→ Page
See these rare weather phenomena, shown on new stamps


Daniel Martins
Digital Reporter

Friday, June 19, 2015, 5:59 AM - Send a double rainbow to a beloved relative? Deliver a lightning bolt to someone less-than-beloved?

You’ll soon be able to do both, figuratively, thanks to a new series of Canada Post stamps that showcase the country’s wide and spectacular range of weather. In addition to the lightning and double rainbow, there are stamps that show ocean fog, hoarfrost and a sun dog.

The photo of a sun dog, a rare occurrence unseen by most Canadians, was discovered here on theweathernetwork.com among these images submitted by our audience.

"The images captured in weather wonders illustrate the natural beauty that can be seen across our country," said Lisa Raitt, the federal Minister of Transport who's responsible for Canada Post.

Stamp designer Kosta Tsetsekas and his colleagues had to sift through thousands of images to narrow it to the five that will grace envelopes and stamp collections starting later this month.

“It was really finding the image that told the story and at the same time worked well as a group,” he said. “That was the challenge.”

The new stamps mark the 175th anniversary of weather observations in Canada, beginning in 1840 first at Toronto’s Fort York and then at King’s College in Halifax.

As nice as the finished products look, Tsetsekas said he just designed the stamps. “The photographers did it, they deserve the credit,” he said. “These are beautiful images.”

Here’s how each image came to be one of the stamps, available here at Canada Post's online store and in postal outlets.

Sun dog: Iqaluit, Nunavut

Frank Reardon spotted this sun dog during the noon hour on December 3, 2012, a few weeks before the shortest day of the year.

“The sun was just peaking across the horizon,” he said. “That’s about as high as the sun gets during the day, and around lunchtime I took the photo.”

He braced himself against the wind and well-below-zero temperatures to get the shot with a 14mm fisheye lens, and quickly submitted it to The Weather Network.

“If you look closely at the photo, you can see a second set of rainbows, very faint,” he said. “It’s very unusual to see the second circle. This always tells that it’s really windy ... the ice crystals are blown across.”

Sun dogs are a pair of bright spots that flank the sun, visible when the light refracts through airborne ice crystals. They are more likely to be viewed at higher latitudes on cold days.

Stamp designer Kosta Tsetsekas said he wasn’t aware of the phenomenon before the stamp project, and Reardon’s panorama of Iqaluit sprawled beneath the sun dog clinched its spot.

“We wanted it set in a community,” he said, “without it having the landscape compare too much with the effect we’re trying to present.”

Double rainbow:  Saint-Gédéon, Que.

Mike Grandmaison was driving through Northern Quebec near Lac-Saint-Jean a few years ago when stormy weather delivered an unbelievable opportunity: A near-perfect double rainbow.

“In those kind of situations, you’re always a little edgy, because you want to make sure you get it,” said Grandmaison, a freelance photographer based in Winnipeg. “You don’t always have time to compose the beautiful photo, so you’re always looking for a foreground.”

This time, Grandmaison lucked out, with woods and wetlands to make a perfect foreground for the sunny shot as the rain still fell where he stood.

→ Given entries
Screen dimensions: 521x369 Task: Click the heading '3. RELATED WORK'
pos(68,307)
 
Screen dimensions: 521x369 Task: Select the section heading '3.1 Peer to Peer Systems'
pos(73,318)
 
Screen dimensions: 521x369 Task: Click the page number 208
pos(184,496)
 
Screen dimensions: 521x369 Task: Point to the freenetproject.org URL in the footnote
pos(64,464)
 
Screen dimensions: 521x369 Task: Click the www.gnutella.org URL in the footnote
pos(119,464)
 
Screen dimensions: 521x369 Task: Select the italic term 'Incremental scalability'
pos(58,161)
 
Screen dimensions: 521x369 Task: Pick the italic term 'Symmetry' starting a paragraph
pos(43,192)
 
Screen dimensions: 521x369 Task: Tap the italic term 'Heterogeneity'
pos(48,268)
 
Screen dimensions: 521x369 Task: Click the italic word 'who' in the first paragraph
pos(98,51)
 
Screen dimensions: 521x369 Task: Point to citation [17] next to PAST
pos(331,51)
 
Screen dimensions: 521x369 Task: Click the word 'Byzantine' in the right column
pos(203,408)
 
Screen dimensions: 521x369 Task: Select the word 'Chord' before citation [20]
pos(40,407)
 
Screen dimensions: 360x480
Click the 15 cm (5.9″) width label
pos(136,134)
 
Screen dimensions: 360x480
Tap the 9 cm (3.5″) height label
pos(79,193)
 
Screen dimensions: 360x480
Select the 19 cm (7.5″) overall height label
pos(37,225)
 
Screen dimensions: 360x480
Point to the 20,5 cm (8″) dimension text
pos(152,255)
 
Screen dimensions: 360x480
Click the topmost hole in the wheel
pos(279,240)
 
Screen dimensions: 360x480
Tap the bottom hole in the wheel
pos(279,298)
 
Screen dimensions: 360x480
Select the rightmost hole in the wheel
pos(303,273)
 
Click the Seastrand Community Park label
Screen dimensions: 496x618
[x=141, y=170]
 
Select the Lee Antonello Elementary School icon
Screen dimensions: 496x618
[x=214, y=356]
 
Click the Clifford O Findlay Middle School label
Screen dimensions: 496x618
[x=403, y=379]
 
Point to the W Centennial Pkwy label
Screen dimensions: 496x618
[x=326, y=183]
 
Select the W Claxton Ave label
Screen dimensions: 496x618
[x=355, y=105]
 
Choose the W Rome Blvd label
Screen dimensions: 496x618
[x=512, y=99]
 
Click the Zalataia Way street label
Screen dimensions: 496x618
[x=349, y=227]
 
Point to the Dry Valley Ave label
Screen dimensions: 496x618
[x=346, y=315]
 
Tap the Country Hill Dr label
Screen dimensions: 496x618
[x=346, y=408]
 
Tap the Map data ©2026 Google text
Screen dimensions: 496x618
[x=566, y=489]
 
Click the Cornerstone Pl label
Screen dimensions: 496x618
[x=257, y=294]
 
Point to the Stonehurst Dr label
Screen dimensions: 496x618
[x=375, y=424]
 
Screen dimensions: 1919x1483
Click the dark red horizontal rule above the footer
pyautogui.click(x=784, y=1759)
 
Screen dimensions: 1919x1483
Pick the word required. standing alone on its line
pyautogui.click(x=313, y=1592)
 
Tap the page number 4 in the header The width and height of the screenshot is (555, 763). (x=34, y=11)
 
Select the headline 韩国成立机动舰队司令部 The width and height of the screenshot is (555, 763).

→ Exercise aim
Copy the passage of the weather stamps article starting with "Stamp designer Kosta Tsetsekas said" and going on through "clinched its spot.", substituting "wide shot" for "panorama".

→ Right answer
Stamp designer Kosta Tsetsekas said he wasn’t aware of the phenomenon before the stamp project, and Reardon’s wide shot of Iqaluit sprawled beneath the sun dog clinched its spot.